A Guide to the Rising International Acquisitions of Homegrown Brands

Via Dearin & Associates.

By Muhammed Aladdin

Throughout the last decade, the MENA region has been experiencing an economic boom despite the turbulent political atmosphere. The stability of some of the Middle East’s major economies in the aftermath of the Arab Spring has attracted investors from far and wide. Indeed, acquisitions used to be a staple of the economies of the U.S and Europe, but nowadays, more than ever, international players are looking to acquire a regional footprint.

Needless to say, the numbers involved are of astronomical values, giving us success stories to be proud of and helping the market mature through investments and intellectual capital.

The world’s largest businesses have developed an appetite to the authenticity of the MENA brand as in 2017 alone, 21 homegrown startups and companies have been acquired bringing the total number of acquisitions in the region between 2012 and 2017 to 79 exits. 2018, has seen an exponential increase with 10 acquisitions in the first half alone according to Magnitt.

Here is our list to the most notable M&As of the Middle East and the numbers involved.

Maktoob by Yahoo!

Via Swedish Tech Report.

In 1998, the world’s first free Arabic/English e-mailing service, Maktoob, was founded in Jordan. The website gained traction and soon became an Arabic social network, bringing the people of the Arab World together. The website operated for more than a decade until Yahoo came and offered USD 164 million for acquisition. In a sense, Maktoob became the first of many of Yahoo’s ventures in the MENA region.

Zawya by Thomson Reuters

Via MENA Cloud Alliance.

The “Bloomberg of the MENA”, Zawya, a UAE-based online service offering business information in the Middle East and North Africa was founded in 2002. A decade later, in 2012, the people at Thomson Reuters were looking for a way to diversify their audience and offer varied services. Reuters was eager to get into the MENA and Zawya was the perfect brand image, and so in a deal approximately worth USD 40 million, the latter got acquired.

Dubizzle by Naspers

Via CXO Insight Middle East.

Founded by J.C. Butler and Sim Whatley in 2005, Dubbizzle was the Arab World’s version of Craigslist and eBay. The MENA online e-commerce platform got acquired in 2013 by OLX, a firm owned by the South African media multinational Naspers. The consecutive rebranding saw a change in the website’s name from Dubizzle to OLX. The numbers involved in this M&A were unfortunately undisclosed; however, it is considered one of the most prominent acquisitions in the region’s history.

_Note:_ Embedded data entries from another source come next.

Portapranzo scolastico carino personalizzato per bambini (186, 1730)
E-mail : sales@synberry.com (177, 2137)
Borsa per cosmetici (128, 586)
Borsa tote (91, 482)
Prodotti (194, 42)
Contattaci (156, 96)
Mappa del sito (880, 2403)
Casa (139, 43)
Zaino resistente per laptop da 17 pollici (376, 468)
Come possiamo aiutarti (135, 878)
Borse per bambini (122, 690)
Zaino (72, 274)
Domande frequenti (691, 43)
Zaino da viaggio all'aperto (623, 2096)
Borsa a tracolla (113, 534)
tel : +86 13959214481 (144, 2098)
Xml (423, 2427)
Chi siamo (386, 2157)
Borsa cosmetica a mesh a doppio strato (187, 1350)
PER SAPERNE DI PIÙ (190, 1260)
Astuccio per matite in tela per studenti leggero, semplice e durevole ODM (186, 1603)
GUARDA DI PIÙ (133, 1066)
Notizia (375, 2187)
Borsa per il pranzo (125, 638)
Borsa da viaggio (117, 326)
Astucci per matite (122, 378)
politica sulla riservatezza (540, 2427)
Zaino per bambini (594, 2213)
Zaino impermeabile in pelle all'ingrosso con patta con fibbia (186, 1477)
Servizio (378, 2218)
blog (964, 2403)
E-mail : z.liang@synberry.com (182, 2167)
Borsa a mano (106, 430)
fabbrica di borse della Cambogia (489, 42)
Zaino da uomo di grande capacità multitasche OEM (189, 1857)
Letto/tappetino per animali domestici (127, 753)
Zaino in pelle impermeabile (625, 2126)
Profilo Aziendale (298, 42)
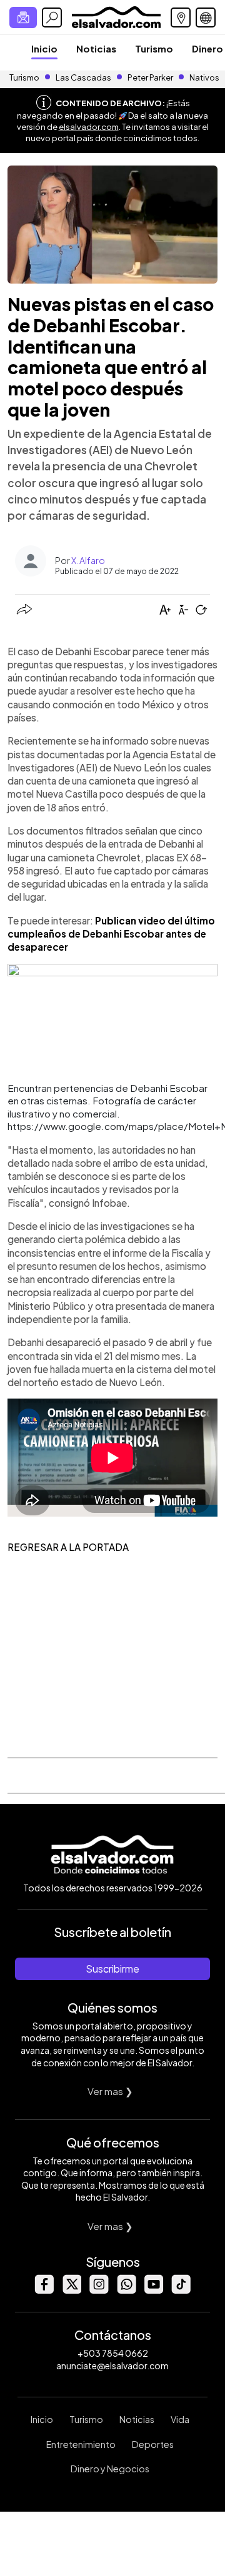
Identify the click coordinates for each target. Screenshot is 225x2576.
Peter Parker (151, 77)
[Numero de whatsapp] (126, 2290)
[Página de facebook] (44, 2290)
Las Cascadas (83, 77)
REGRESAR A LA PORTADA (68, 1547)
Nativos (204, 77)
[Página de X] (71, 2290)
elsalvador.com (89, 127)
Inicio (44, 48)
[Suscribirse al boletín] (23, 17)
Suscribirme (112, 1968)
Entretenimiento (81, 2444)
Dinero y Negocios (110, 2468)
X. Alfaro (88, 560)
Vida (180, 2419)
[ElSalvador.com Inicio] (116, 16)
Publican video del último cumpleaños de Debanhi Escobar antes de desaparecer (111, 933)
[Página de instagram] (99, 2290)
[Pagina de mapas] (181, 17)
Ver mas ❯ (110, 2091)
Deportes (153, 2444)
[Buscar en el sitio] (52, 17)
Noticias (96, 48)
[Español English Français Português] (206, 17)
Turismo (154, 48)
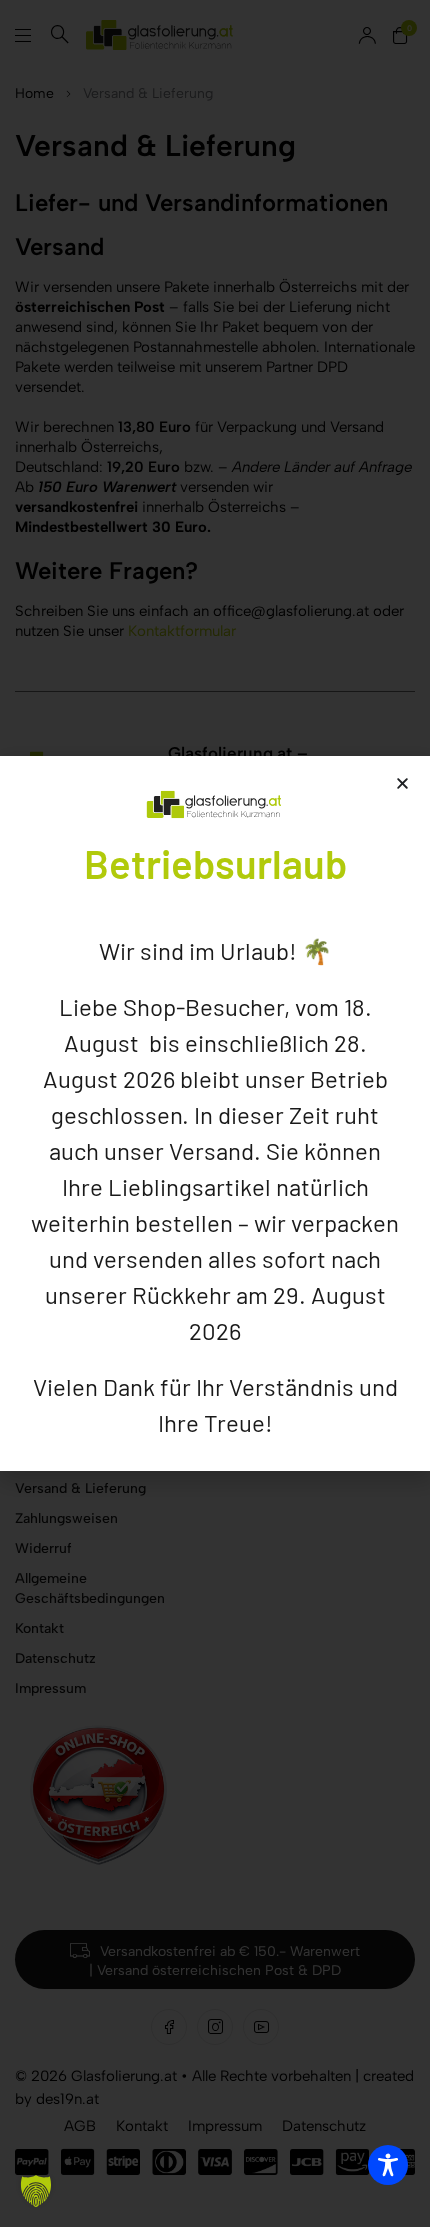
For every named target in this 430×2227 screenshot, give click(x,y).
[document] (215, 1113)
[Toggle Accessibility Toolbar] (388, 2165)
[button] (36, 2191)
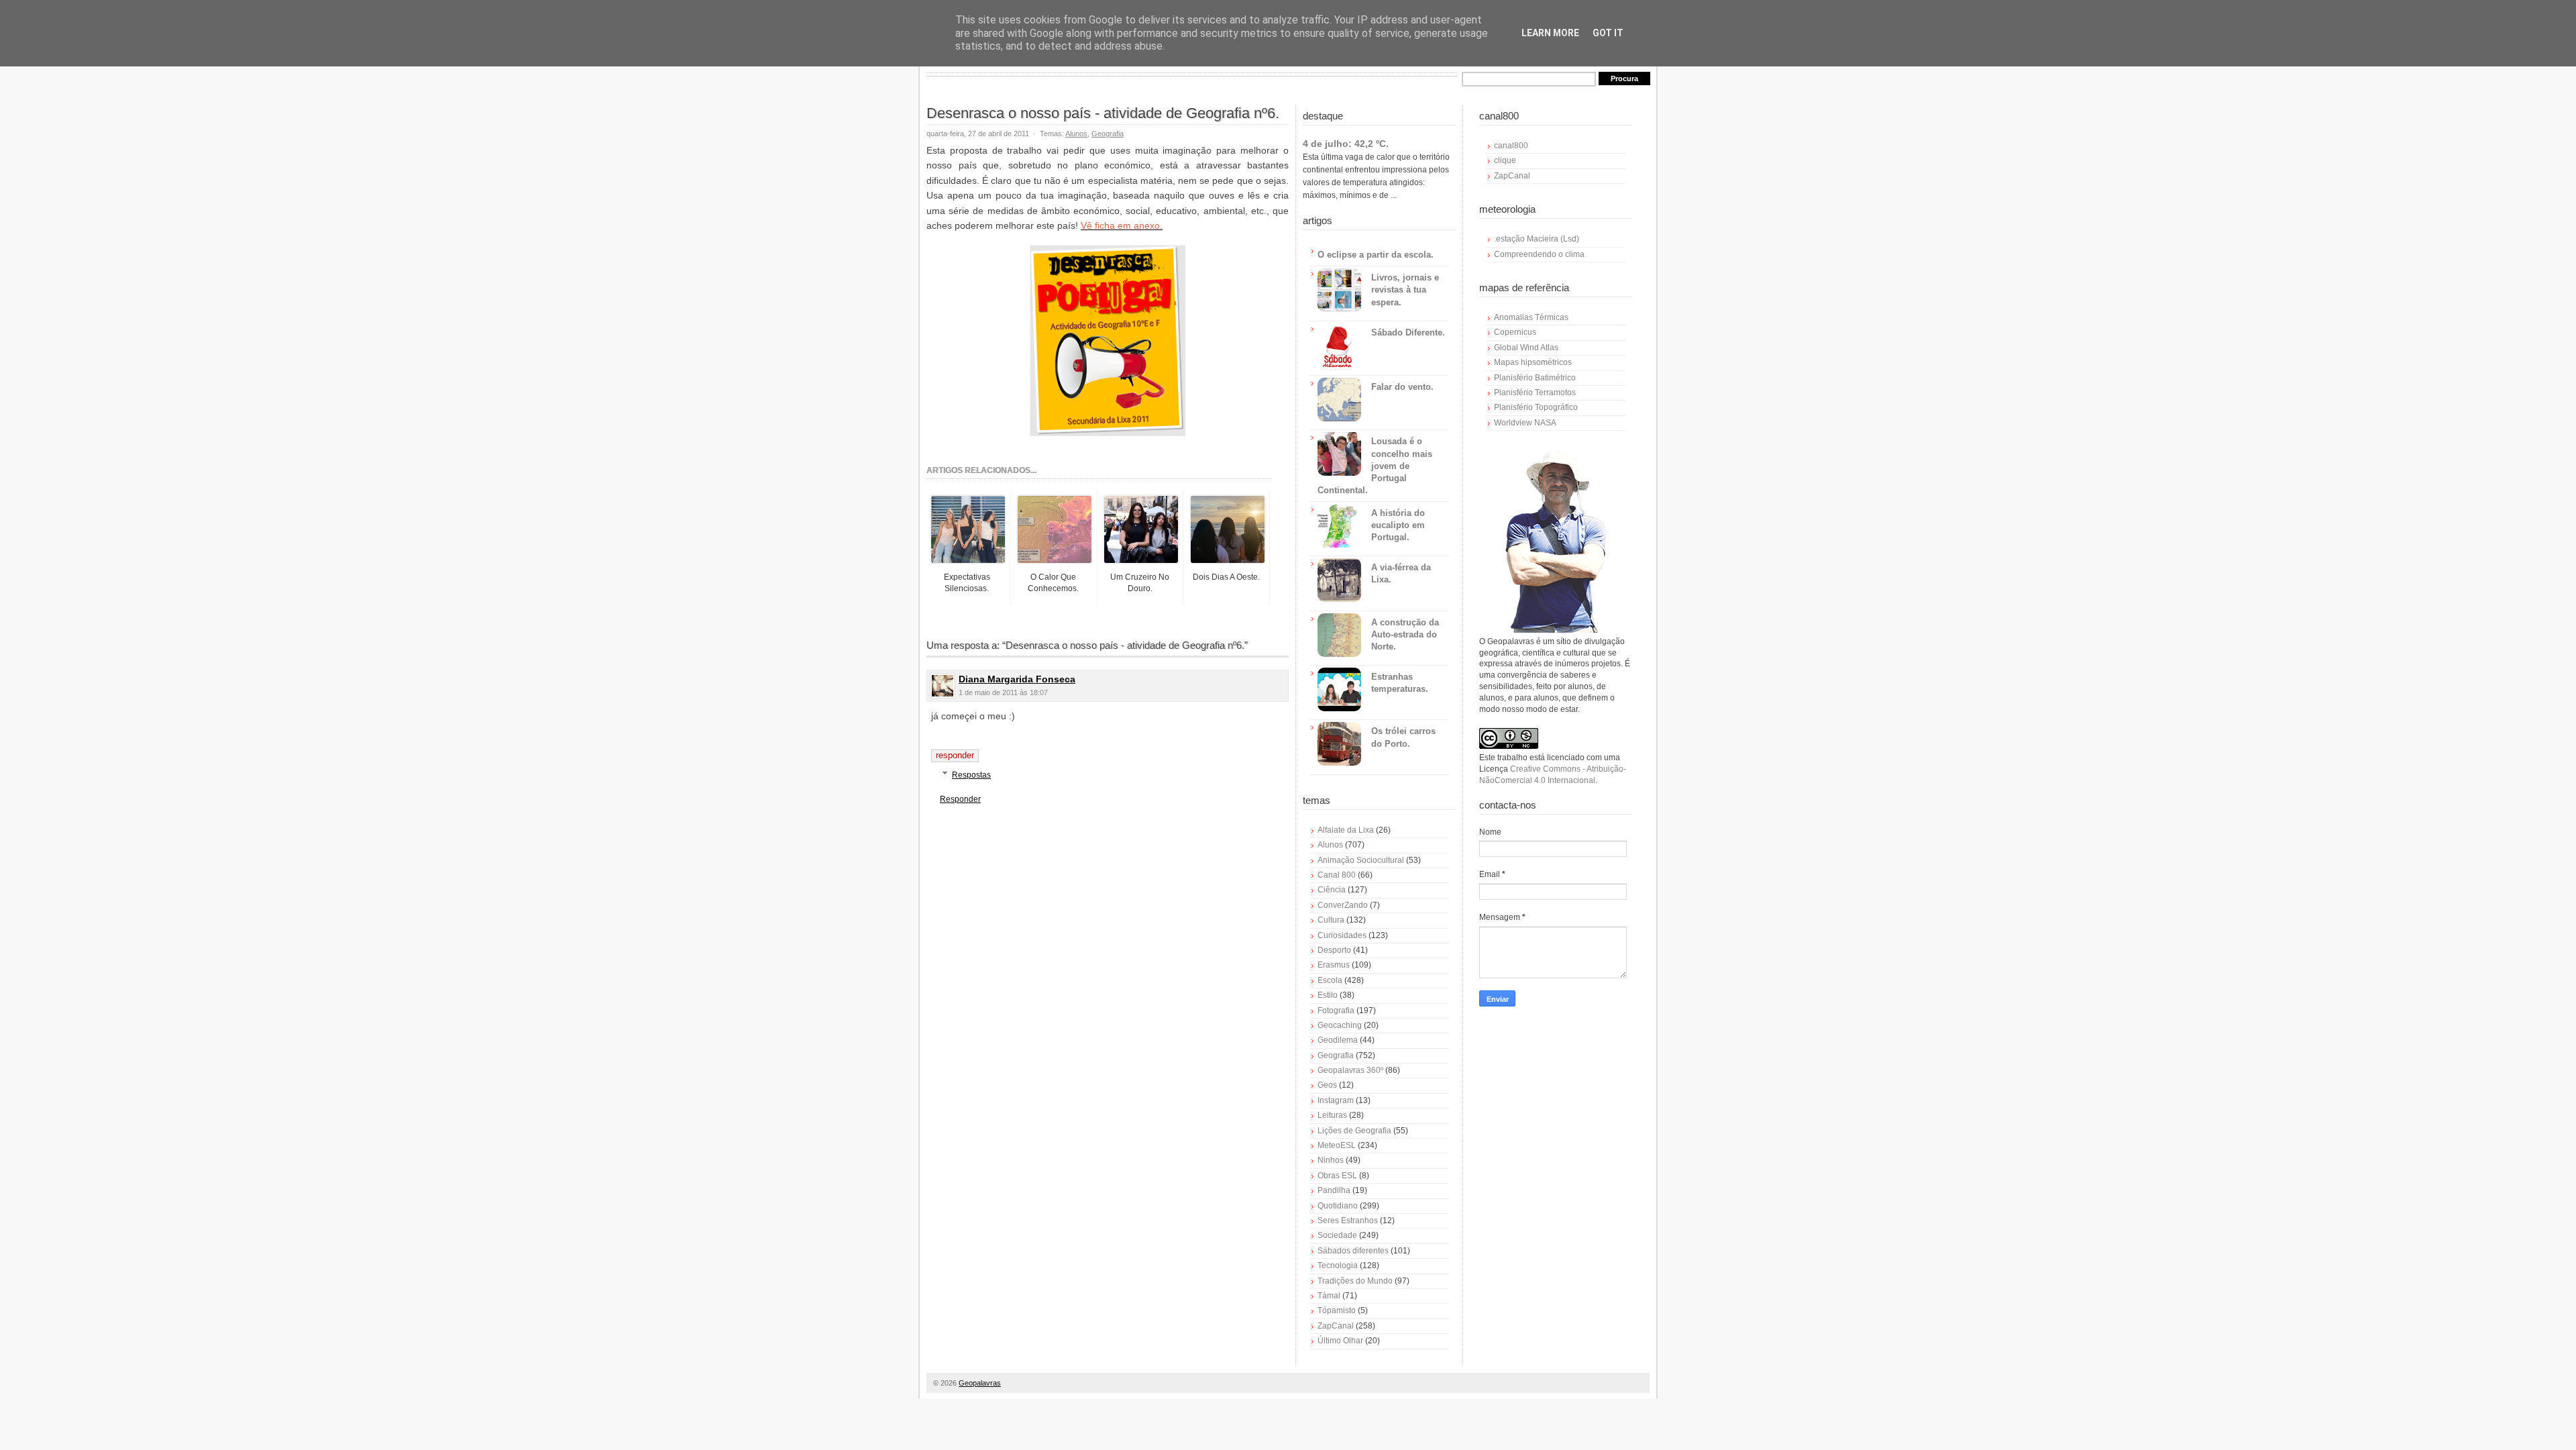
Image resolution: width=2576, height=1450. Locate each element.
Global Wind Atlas (1526, 347)
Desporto (1334, 950)
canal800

Talabat by Rocket Internet

Via Open.

The Kuwait-based internet restaurant delivery service, Talabat, was founded in 2004, and in no time, it became popular across Saudi Arabia, Qatar, Bahrain, Oman, Jordan, and the UAE. The growth of Talabat was noticed by the German e-commerce conglomerate, Rocket Internet. In February 2015, out of eagerness to get into one of the most attractive markets in the world, the German giant offered to acquire Talabat in a deal worth USD 170 million.

AMEinfo.com by EMAP

Via YouTube.

One of the oldest Arab companies to ever acquired, AMEinfo.com was an online business news website offering its services in both English and Arabic. In 2006, the U.K-based media firm, EMAP, decided to be one of the first to venture into the MENA market with an acquisition worth USD 29 million. The London-based company has seen the market’s potential growth and decided to invest in it as early as possible.

Souq by Amazon

Via The Mercury News.

Perhaps one of the most pivotal acquisitions in the region’s history, the U.S retail giant, and the world’s most valuable public company decided to enter the MENA region. In a mind-boggling USD 580 million deal, it acquired Souq, the largest e-commerce platform in the Arab World.

Carriage by Delivery Hero

Via YouTube.

Kuwait-based Carriage, a rapidly-growing delivery service in the GCC, has proven itself to be a sound investment when their German rival Delivery Hero decided to make it their second acquisition in May 2017. The Berlin-based company acquired Carriage for USD 100 million, becoming its arm within the Middle East.

Kngine by Samsung


One of the more recent M&As in the region was that of the Egyptian Artificial Intelligence company Kngine. The acquirer was none other than the South Korean tech giant Samsung who believes that through Kngine they can improve their next version of digital assistants for the better.

Careem by Uber

Via Engadget.

In numbers, this is one of the biggest acquisitions in the MENA region. For quite some time now, Uber has been looking to acquire their Middle Eastern rival Careem as the latter had a reportedly much bigger footprint in the region than its acquirer. The whopping USD 3.1 billion deal will give Uber virtual monopoly over the MENA region ride-hailing services. In a few months, once the merger is complete, Uber will have access to Careem’s 15 countries and more than 100 cities including many second-tier cities where Uber is not present.